Could you give the entries again, exactly as written?

[Saved data entries]
☆ ☆ ☆ ☆ ☆ ☆ ☆
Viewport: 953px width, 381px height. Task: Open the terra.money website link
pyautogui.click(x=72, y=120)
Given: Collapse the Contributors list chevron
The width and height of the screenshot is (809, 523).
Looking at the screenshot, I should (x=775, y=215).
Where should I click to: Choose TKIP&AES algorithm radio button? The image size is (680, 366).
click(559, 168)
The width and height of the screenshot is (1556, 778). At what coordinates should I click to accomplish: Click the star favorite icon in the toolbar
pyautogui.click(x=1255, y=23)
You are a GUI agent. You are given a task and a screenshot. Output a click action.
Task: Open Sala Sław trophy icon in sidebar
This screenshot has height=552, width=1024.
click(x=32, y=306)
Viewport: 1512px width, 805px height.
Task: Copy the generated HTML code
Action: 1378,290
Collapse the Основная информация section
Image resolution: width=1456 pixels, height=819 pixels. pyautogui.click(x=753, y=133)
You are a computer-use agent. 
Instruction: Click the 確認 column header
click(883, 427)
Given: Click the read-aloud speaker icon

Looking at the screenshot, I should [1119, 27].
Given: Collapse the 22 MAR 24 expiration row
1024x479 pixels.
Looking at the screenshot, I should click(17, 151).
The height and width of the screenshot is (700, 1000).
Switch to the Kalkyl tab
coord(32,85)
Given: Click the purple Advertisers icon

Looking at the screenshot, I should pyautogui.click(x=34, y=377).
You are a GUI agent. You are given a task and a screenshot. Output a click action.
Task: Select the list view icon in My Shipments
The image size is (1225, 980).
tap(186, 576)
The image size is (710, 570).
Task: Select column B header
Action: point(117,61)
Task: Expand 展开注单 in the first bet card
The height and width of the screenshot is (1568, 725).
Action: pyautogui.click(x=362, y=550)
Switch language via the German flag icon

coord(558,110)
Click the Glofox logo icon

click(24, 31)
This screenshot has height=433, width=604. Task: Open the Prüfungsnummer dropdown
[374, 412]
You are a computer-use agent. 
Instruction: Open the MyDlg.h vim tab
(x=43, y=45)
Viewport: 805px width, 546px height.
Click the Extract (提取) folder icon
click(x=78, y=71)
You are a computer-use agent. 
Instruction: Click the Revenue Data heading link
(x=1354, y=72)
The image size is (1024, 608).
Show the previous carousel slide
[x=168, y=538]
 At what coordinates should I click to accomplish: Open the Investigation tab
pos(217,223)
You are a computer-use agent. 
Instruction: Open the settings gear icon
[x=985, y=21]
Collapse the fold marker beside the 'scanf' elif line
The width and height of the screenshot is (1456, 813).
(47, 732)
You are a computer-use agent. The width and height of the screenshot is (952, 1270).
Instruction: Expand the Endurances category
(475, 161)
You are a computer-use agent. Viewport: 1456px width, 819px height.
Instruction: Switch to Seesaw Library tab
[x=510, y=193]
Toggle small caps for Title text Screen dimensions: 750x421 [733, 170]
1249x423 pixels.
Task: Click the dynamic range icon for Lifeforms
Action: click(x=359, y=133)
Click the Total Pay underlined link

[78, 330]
☆ ☆ ☆ ☆ ☆ ☆ ☆
Answer space →
Viewport: 953px width, 381px height. Task: Open the terra.money website link
pyautogui.click(x=72, y=120)
Given: Collapse the Contributors list chevron
The width and height of the screenshot is (809, 523).
Looking at the screenshot, I should (x=775, y=215).
Where should I click to: Choose TKIP&AES algorithm radio button? The image size is (680, 366).
click(559, 168)
The width and height of the screenshot is (1556, 778). At what coordinates should I click to accomplish: Click the star favorite icon in the toolbar
pyautogui.click(x=1255, y=23)
You are a GUI agent. You are given a task and a screenshot. Output a click action.
Task: Open Sala Sław trophy icon in sidebar
This screenshot has height=552, width=1024.
click(x=32, y=306)
Viewport: 1512px width, 805px height.
Task: Copy the generated HTML code
Action: 1378,290
Collapse the Основная информация section
Image resolution: width=1456 pixels, height=819 pixels. pyautogui.click(x=753, y=133)
You are a computer-use agent. 
Instruction: Click the 確認 column header
click(883, 427)
Given: Click the read-aloud speaker icon

Looking at the screenshot, I should [1119, 27].
Given: Collapse the 22 MAR 24 expiration row
1024x479 pixels.
Looking at the screenshot, I should click(17, 151).
The height and width of the screenshot is (700, 1000).
Switch to the Kalkyl tab
coord(32,85)
Given: Click the purple Advertisers icon

Looking at the screenshot, I should pyautogui.click(x=34, y=377).
You are a GUI agent. You are given a task and a screenshot. Output a click action.
Task: Select the list view icon in My Shipments
The image size is (1225, 980).
tap(186, 576)
The image size is (710, 570).
Task: Select column B header
Action: point(117,61)
Task: Expand 展开注单 in the first bet card
The height and width of the screenshot is (1568, 725).
Action: pyautogui.click(x=362, y=550)
Switch language via the German flag icon

coord(558,110)
Click the Glofox logo icon

click(24, 31)
This screenshot has height=433, width=604. Task: Open the Prüfungsnummer dropdown
[374, 412]
You are a computer-use agent. 
Instruction: Open the MyDlg.h vim tab
(x=43, y=45)
Viewport: 805px width, 546px height.
Click the Extract (提取) folder icon
click(x=78, y=71)
You are a computer-use agent. 
Instruction: Click the Revenue Data heading link
(x=1354, y=72)
The image size is (1024, 608).
Show the previous carousel slide
[x=168, y=538]
 At what coordinates should I click to accomplish: Open the Investigation tab
pos(217,223)
You are a computer-use agent. 
Instruction: Open the settings gear icon
[x=985, y=21]
Collapse the fold marker beside the 'scanf' elif line
The width and height of the screenshot is (1456, 813).
(47, 732)
You are a computer-use agent. The width and height of the screenshot is (952, 1270).
Instruction: Expand the Endurances category
(475, 161)
You are a computer-use agent. Viewport: 1456px width, 819px height.
Instruction: Switch to Seesaw Library tab
[x=510, y=193]
Toggle small caps for Title text Screen dimensions: 750x421 [733, 170]
1249x423 pixels.
Task: Click the dynamic range icon for Lifeforms
Action: click(x=359, y=133)
Click the Total Pay underlined link

[78, 330]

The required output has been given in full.